WHAT IS NEEDED ->
Render the lines starting at the one containing "The width and height of the screenshot is (1800, 1066)." and ending at the one containing "(935, 389)." as a Markdown table with the columns No. and Text, numbering each line and skipping blank lines.

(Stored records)
========================

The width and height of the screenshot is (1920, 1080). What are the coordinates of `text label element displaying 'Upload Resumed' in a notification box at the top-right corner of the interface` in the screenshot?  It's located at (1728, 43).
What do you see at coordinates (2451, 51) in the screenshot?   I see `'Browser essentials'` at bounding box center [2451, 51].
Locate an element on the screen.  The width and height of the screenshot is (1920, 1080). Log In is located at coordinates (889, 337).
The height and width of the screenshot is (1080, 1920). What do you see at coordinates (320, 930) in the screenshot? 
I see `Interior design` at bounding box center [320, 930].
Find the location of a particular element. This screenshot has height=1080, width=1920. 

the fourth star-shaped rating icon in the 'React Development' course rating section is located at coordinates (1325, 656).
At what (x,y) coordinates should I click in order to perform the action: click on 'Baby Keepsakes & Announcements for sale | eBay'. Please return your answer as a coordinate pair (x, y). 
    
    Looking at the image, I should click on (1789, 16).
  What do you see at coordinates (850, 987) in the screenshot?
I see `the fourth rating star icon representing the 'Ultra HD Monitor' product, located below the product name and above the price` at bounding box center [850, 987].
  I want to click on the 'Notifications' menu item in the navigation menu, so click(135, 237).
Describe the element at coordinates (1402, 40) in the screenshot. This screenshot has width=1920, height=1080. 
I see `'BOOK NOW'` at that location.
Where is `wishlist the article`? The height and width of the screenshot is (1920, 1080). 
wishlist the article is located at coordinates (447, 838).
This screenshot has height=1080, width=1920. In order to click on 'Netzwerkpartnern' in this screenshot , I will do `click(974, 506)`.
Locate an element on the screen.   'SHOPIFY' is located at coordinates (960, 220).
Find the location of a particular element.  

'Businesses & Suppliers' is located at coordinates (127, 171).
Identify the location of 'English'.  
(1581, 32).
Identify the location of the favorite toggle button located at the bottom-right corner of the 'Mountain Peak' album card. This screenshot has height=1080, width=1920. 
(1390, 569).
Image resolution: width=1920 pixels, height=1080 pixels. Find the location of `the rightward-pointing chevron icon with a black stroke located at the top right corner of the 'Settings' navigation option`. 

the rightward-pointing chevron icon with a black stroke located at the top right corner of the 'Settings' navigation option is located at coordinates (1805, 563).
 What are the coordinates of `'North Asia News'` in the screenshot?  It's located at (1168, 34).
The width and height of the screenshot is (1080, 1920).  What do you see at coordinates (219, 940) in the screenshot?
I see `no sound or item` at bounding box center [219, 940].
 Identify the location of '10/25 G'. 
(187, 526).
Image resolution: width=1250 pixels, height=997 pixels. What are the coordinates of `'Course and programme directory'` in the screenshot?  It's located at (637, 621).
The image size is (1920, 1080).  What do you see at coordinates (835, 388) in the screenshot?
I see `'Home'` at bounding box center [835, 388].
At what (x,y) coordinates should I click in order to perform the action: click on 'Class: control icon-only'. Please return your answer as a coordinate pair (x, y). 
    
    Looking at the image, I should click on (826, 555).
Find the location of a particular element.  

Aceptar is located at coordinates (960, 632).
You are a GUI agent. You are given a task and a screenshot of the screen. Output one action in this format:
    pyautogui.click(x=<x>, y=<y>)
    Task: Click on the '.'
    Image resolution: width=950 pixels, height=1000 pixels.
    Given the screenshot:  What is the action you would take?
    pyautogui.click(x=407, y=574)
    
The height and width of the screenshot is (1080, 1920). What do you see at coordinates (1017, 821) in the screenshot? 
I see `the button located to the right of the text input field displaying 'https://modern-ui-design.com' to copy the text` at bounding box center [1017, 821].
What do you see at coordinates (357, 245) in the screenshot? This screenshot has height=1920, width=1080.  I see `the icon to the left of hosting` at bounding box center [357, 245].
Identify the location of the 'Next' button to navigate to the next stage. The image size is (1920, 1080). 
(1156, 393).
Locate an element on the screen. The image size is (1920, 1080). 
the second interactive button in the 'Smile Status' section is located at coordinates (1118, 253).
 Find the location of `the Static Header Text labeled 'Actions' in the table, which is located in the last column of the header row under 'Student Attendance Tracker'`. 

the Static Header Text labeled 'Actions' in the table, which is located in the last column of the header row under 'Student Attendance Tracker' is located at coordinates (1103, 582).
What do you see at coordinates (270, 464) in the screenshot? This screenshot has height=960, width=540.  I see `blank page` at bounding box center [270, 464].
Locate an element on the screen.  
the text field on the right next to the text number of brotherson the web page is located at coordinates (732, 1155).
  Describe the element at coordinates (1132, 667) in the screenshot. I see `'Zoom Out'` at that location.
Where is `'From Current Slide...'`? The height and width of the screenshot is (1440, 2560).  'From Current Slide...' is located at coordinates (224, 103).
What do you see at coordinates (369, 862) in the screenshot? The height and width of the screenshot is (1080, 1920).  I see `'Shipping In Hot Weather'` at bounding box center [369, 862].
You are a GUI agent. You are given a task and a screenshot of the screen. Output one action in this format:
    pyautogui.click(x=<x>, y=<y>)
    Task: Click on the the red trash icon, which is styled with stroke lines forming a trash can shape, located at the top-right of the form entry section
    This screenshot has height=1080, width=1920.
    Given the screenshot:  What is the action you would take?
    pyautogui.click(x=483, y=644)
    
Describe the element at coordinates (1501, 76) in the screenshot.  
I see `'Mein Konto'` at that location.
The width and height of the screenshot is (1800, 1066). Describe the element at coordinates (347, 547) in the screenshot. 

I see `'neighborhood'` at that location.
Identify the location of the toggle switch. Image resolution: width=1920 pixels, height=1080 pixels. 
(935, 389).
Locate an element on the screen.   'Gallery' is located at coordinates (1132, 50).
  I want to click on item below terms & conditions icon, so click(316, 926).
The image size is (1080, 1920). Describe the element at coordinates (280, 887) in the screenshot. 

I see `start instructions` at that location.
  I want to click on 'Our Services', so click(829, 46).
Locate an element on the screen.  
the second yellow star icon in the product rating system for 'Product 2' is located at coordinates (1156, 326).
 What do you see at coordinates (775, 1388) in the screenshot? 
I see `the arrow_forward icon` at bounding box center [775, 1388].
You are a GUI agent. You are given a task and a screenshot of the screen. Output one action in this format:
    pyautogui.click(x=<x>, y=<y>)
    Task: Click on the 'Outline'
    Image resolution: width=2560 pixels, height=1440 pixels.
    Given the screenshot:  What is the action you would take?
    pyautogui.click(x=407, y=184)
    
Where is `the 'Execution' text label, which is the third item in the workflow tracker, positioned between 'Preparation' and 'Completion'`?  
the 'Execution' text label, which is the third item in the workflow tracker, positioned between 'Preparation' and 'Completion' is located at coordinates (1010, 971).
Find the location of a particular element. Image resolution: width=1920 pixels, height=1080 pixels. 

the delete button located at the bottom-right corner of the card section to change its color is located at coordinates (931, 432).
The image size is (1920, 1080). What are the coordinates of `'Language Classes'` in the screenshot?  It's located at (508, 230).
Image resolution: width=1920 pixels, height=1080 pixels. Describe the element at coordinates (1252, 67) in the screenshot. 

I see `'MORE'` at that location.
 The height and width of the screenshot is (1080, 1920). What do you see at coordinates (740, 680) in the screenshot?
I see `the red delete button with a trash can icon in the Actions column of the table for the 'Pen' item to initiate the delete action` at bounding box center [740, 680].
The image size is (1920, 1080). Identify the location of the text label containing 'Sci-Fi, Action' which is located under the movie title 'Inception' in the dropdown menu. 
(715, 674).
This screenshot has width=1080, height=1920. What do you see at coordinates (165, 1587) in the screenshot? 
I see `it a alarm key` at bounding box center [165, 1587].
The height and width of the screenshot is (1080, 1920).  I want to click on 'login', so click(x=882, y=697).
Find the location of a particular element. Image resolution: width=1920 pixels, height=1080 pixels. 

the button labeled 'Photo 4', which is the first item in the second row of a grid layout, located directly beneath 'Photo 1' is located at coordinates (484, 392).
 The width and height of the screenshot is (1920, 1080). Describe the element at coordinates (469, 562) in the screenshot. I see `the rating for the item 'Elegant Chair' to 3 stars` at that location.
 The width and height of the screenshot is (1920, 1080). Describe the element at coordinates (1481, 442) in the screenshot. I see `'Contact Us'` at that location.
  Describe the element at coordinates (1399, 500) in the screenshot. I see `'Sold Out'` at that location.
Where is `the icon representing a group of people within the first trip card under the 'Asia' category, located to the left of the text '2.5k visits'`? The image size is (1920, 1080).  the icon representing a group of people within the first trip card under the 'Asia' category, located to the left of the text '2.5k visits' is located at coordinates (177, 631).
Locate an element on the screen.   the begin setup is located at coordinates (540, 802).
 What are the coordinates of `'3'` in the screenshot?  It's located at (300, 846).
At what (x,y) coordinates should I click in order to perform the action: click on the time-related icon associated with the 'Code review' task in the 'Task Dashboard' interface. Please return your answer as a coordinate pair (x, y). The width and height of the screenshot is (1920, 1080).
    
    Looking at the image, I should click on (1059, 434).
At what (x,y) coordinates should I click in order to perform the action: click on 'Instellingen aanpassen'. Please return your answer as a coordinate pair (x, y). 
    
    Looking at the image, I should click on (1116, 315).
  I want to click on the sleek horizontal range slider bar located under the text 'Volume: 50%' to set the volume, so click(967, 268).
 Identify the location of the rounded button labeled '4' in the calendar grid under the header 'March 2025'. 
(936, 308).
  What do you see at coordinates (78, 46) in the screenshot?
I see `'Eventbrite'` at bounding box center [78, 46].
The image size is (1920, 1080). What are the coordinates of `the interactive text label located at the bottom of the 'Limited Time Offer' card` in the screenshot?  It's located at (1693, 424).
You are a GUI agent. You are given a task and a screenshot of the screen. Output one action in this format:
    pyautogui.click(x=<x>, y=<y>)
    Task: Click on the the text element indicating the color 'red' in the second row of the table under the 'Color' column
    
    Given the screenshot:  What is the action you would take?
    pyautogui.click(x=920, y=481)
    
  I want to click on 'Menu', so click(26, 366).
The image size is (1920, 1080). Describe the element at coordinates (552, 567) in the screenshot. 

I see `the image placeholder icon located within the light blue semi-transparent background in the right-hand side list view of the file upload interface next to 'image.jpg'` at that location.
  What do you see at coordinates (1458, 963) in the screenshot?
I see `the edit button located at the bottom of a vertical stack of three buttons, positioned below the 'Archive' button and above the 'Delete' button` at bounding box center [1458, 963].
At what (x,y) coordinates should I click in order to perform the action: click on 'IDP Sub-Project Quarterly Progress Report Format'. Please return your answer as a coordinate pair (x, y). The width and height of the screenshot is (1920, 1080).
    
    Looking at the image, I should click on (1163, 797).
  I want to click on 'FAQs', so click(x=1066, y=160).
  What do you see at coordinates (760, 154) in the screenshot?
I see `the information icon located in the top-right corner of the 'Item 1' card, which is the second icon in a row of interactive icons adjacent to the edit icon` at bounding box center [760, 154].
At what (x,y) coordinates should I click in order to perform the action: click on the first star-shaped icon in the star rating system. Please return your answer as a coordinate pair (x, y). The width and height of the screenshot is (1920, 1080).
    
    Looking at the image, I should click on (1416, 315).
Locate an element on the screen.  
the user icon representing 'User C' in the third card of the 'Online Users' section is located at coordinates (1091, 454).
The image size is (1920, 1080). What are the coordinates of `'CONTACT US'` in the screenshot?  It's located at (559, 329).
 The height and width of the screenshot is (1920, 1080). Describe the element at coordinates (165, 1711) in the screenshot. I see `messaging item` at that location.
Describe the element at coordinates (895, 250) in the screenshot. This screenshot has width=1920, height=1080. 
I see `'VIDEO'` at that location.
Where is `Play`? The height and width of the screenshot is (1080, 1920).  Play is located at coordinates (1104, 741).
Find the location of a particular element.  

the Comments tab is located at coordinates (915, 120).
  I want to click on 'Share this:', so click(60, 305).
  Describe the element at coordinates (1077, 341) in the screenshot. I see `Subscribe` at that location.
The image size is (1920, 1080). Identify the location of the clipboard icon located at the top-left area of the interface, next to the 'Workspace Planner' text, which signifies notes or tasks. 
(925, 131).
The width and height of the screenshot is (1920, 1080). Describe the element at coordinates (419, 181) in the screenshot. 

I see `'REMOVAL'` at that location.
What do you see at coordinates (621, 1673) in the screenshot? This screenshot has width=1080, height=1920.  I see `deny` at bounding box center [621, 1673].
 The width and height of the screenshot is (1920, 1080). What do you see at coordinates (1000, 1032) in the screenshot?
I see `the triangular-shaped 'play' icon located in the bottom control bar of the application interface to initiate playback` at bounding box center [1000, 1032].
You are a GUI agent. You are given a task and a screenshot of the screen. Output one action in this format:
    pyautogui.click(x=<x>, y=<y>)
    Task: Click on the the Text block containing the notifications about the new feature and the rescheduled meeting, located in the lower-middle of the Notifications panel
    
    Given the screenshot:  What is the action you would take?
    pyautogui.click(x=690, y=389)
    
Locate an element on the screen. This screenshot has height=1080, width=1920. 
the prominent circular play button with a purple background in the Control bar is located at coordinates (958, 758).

========================

EXERCISE RESULT ->
| No. | Text |
|---|---|
| 1 | The width and height of the screenshot is (1800, 1066). Describe the element at coordinates (347, 547) in the screenshot.  |
| 2 | I see `'neighborhood'` at that location. |
| 3 | Identify the location of the toggle switch. Image resolution: width=1920 pixels, height=1080 pixels.  |
| 4 | (935, 389). |